The deal and separate reporting could be a foundation for GM to eventually spin off the autonomous vehicle operations, which some analysts have speculated could be valued as much as $30 billion.
Ammann and Barra said the company is focused on safely developing and deploying the self-driving vehicles and declined to directly comment on the possibility of GM Cruise becoming a standalone operation.
“As we move forward, we’re going to evaluate opportunities,” Barra told investors, adding GM will do what’s in the best interest of its shareholders.

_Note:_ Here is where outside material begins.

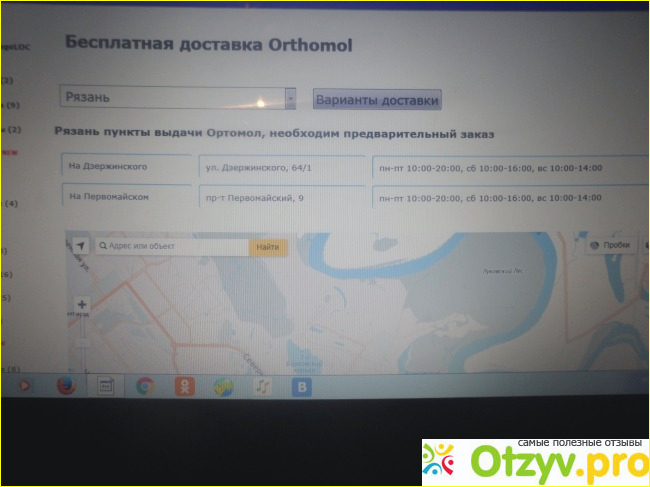Open Firefox from the taskbar
This screenshot has height=487, width=650.
tap(66, 387)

A federal filing detailing the SoftBank Vision deal does address the potential for an initial public offering for GM Cruise.
GM, which has touted having all operations under one roof, acquired Cruise Automation in March 2016.
Since then, GM has grown to be considered a leader in the development and deployment of self-driving vehicles along with Google spinoff Waymo. It is predominately testing the self-driving cars in San Francisco as well as Arizona and Michigan. GM previously said testing is expected to expand to New York in 2018.
GM executives on Thursday declined to provide additional details regarding where and when it plans to launch the fleets in 2019.
The automaker is producing the self-driving cars at its Orion Assembly plant in suburban Detroit. It is the only mass-production facility to manufacture such vehicles.
Cruise, from Dec. 1, 2016, to Nov. 30, 2017, drove 131,676 miles on San Francisco’s city streets in 94 Cruise AV cars, which are based on the Chevrolet Bolt EV.